● Artikel:
Selasa, 09 Mei 2017

Kala DPR Mengangket KPK

Tepat di hari Jumat, tanggal 28 April, hak angket yang diusulkan 26 orang anggota DPR, dinyatakan diterima dalam sidang paripurna. Wakil Ketua DPR Fahri Hamzah yang memimpin sidang hari itu, dengan sigap mengetok palu. Padahal, interupsi dan sorak-sorai dari peserta sidang masih bergemuruh. Imbasnya, 3 dari 10 fraksi di DPR pun, menarik diri dari ruang persidangan. Ketiganya adalah fraksi Partai Demokrat, Gerindra, dan PAN. Meski sebenarnya, oknum anggota fraksi Gerindra dan PAN, juga turut sebagai pengusul.
 
Keputusan DPR untuk mengangket KPK, tak pelak, menimbulkan polemik di tengah masyarakat. Tak sedikit yang menilai angket tersebut hanyalah untuk melemahkan atau setidaknya mengganggu kinerja KPK. Alasannya, hak angket disahkan seiring dengan bergulirnya pengusutan kasus megakorupsi proyek e-KTP yang mengakibatkan kerugian negara sebesar 2,3 triliun, dari total anggaran sebesar 5,9 triliun. Sebuah kasus yang melibatkan penyelengara negara dari cabang kekuasaan legislatif dan eksekutif, juga dari pihak swasta sebagai rekanan proyek.

● Data yang Diberikan:
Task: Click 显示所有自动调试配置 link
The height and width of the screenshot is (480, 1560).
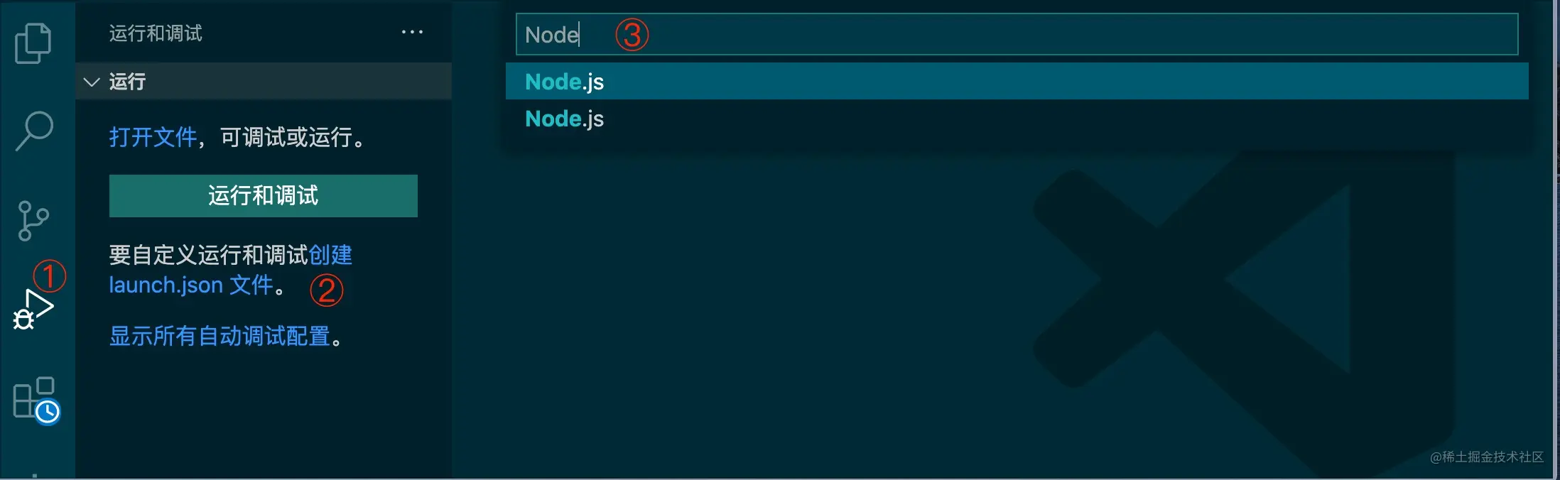Action: [x=220, y=336]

● Tugas Anda:
1 > Dalam artikel tentang angket DPR terhadap KPK, fraksi mana saja yang menarik diri dari ruang sidang?
2 > Lanjutkan artikel tentang angket DPR terhadap KPK dari kalimat terakhirnya.

● Kunci Jawaban:
1 > Fraksi Partai Demokrat, Gerindra, dan PAN.

2 >
Dugaan kalau hak angket hanya akal-akalan anggota DPR yang “kebakaran jenggot”, tidaklah mengada-ada. Pasalnya, kasus korupsi e-KTP, memang disinyalir melibatkan sejumlah anggota DPR. Dan titik terang terkait itu, terungkap setelah anggota DPR dari Partai Hanura, Miryam S. Haryani, ditetapkan sebagai tersangka oleh KPK atas dugaan pemberian keterangan palsu dalam persidangan e-KTP. Melalui kesaksian Miryam, terkuaklah skenario korupsi berjamaah para anggota dewan, yang kemudian diduga menimbulkan keresahan bagi oknum tertentu. Terlebih lagi, Miryam diduga mengetahui secara detail aliran dana korupsi e-KTP.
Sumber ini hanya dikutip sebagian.